- TASK BRIEF
Tell how many lines in the data contain the word "chevron", and leave out everything else.

- - - -

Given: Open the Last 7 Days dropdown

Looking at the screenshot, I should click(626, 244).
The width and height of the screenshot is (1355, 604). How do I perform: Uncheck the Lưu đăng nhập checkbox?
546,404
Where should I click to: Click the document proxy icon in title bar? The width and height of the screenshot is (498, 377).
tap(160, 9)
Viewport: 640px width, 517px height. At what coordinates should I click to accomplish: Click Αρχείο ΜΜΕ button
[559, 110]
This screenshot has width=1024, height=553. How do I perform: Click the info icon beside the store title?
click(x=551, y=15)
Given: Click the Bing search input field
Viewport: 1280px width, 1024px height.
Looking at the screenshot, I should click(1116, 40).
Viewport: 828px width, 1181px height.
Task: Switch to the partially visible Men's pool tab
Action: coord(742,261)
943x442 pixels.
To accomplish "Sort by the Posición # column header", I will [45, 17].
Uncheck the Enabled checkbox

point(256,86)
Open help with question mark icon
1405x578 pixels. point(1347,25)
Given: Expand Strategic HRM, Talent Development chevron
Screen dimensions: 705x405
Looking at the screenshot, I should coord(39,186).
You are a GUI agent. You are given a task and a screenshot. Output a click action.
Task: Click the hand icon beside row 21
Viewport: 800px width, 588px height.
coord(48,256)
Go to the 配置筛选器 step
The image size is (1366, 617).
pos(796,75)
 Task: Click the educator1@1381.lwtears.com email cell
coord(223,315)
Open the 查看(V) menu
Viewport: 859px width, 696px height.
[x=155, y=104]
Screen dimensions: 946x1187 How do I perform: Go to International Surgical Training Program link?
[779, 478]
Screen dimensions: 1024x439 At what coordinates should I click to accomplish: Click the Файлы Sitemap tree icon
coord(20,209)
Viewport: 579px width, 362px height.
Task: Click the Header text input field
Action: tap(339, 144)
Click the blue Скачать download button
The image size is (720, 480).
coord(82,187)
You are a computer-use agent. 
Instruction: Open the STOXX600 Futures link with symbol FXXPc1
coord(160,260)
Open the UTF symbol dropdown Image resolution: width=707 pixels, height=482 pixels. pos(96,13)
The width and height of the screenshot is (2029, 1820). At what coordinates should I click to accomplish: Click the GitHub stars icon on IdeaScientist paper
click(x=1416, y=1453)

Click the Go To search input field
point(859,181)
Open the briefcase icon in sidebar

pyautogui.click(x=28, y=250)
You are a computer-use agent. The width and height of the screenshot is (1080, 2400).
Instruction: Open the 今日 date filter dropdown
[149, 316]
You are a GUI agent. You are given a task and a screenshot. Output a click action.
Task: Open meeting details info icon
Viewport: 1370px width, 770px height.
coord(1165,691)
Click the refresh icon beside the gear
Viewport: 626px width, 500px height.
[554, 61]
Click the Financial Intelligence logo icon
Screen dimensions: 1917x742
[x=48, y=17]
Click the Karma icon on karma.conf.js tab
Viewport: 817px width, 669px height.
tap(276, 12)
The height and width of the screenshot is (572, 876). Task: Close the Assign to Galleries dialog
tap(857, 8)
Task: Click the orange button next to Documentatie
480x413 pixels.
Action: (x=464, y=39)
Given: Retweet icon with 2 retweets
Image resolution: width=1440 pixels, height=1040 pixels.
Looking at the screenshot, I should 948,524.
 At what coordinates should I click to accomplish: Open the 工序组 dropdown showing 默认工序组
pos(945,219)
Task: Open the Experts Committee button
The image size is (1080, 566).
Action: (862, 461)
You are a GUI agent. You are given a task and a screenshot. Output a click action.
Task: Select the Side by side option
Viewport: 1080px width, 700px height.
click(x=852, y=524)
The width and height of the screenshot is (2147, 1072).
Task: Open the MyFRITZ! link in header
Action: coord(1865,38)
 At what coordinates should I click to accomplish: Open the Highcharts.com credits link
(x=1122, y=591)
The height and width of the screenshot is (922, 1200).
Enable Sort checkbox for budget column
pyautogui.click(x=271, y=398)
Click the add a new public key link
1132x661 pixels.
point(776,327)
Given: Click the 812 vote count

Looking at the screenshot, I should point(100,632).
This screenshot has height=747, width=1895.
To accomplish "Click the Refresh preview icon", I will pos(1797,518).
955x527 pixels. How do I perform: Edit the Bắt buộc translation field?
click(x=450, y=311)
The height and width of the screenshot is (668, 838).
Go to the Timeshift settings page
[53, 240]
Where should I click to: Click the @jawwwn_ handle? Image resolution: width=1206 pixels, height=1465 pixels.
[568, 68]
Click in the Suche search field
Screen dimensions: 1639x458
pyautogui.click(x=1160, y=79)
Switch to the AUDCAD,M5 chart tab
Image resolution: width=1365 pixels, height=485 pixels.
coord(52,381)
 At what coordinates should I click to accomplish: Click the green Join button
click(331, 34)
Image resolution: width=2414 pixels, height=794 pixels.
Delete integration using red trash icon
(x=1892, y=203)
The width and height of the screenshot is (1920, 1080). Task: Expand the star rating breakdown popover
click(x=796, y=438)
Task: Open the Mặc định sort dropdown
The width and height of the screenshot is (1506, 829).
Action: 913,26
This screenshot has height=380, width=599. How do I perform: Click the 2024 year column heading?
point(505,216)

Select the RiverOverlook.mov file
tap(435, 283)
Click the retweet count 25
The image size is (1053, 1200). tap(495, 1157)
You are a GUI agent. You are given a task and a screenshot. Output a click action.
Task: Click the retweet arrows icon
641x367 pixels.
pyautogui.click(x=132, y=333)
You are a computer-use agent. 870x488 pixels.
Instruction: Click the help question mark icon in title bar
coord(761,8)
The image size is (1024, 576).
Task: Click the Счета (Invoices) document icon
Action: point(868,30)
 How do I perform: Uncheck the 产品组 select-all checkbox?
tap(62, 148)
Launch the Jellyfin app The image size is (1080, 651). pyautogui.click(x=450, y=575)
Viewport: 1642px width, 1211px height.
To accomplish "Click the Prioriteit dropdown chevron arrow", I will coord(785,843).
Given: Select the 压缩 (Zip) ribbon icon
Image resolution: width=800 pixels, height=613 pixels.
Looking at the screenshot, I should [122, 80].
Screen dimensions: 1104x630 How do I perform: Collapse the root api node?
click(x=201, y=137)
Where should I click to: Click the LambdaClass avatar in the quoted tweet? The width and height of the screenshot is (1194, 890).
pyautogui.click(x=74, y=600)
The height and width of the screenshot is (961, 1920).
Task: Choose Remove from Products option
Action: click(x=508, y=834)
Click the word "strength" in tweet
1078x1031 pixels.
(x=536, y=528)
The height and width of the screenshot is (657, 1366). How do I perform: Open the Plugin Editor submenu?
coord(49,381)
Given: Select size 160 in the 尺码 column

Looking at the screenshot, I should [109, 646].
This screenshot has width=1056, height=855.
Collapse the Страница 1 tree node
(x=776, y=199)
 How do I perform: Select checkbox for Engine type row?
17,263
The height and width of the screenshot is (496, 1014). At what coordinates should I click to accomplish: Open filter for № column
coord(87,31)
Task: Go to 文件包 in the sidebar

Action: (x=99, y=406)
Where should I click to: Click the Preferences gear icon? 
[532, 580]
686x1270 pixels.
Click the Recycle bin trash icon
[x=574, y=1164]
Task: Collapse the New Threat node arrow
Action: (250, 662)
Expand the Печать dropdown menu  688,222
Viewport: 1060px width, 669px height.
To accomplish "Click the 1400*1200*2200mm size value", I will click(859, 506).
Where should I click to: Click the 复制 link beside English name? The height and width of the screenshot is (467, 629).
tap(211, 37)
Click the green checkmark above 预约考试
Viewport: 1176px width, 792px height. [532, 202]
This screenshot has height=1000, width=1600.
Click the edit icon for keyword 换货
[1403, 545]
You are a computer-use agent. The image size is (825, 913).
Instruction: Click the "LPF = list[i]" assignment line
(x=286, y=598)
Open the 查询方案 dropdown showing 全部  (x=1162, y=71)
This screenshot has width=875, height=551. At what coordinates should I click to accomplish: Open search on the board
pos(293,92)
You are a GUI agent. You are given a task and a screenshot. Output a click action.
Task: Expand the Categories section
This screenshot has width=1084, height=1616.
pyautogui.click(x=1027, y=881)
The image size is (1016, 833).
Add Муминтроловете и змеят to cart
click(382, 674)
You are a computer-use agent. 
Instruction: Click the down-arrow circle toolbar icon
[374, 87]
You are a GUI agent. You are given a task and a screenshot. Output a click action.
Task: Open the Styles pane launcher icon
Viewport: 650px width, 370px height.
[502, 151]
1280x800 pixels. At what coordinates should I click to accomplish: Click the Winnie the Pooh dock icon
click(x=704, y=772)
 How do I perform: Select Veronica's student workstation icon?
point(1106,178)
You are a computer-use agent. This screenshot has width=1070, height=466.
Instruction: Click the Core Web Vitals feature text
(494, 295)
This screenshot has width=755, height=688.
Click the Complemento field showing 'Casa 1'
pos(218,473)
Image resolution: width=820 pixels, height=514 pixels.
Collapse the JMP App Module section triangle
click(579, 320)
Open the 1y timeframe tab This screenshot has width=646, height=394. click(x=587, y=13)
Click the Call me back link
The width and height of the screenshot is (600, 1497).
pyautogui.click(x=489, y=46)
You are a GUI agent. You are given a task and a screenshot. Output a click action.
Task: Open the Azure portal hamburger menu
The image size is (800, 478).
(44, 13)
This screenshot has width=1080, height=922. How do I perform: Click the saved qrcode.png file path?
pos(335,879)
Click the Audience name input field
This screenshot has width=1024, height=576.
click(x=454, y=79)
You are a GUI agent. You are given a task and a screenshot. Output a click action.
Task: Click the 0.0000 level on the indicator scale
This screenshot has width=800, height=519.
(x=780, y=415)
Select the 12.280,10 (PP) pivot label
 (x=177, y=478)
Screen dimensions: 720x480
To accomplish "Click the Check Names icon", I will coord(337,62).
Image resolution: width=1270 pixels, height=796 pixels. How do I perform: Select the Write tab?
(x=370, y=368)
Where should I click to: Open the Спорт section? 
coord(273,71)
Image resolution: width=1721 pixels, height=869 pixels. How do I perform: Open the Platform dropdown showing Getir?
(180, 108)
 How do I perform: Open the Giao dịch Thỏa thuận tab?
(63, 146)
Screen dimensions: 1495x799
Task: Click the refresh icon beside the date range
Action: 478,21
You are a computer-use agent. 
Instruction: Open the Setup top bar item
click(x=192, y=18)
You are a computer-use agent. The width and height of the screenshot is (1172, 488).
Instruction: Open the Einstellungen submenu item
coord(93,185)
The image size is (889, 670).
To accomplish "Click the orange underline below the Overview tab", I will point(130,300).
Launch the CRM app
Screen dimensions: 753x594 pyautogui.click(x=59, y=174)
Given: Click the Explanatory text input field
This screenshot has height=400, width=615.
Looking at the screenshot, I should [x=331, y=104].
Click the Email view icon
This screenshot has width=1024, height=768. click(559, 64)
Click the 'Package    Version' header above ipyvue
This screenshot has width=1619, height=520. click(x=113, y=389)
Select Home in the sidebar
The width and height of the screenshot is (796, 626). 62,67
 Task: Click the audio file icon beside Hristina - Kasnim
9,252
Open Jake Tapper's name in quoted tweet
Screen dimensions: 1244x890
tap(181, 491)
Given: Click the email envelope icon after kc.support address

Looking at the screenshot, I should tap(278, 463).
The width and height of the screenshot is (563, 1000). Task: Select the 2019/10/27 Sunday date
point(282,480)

- - - -

- RESPONSE BELOW
2